▶ **DATA EXTRACT**
--- START ---

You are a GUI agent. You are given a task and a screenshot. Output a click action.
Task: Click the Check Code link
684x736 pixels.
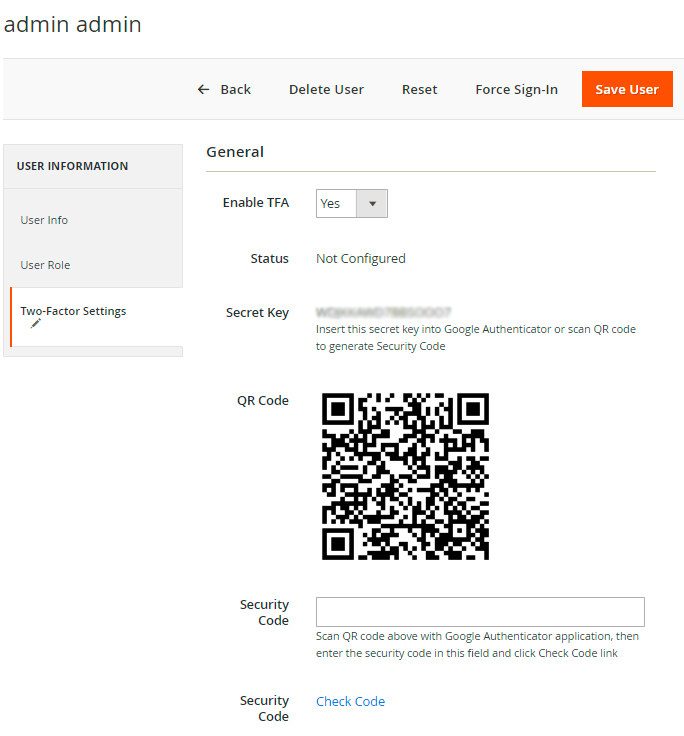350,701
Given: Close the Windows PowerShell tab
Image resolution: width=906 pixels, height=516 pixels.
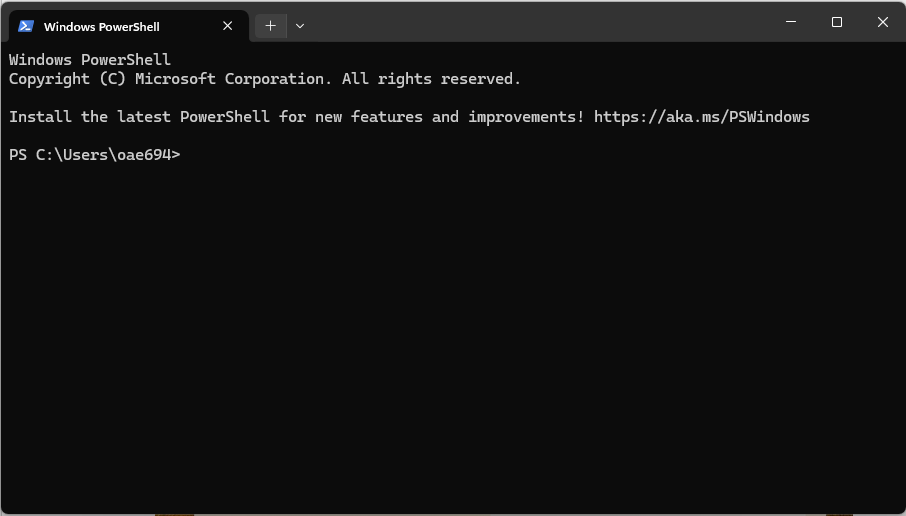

--- END ---
--- START ---

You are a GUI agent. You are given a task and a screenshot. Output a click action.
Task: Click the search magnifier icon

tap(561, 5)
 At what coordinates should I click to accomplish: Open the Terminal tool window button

--- END ---

▶ **INSTRUCTIONS TO FOLLOW**
Go to the line above holding "684x736 pixels.", then copy exactly each line down to and including the one holding "Image resolution: width=906", leaving pictures out.

▶ **ANSWER AREA**
684x736 pixels.
350,701
Given: Close the Windows PowerShell tab
Image resolution: width=906 pixels, height=516 pixels.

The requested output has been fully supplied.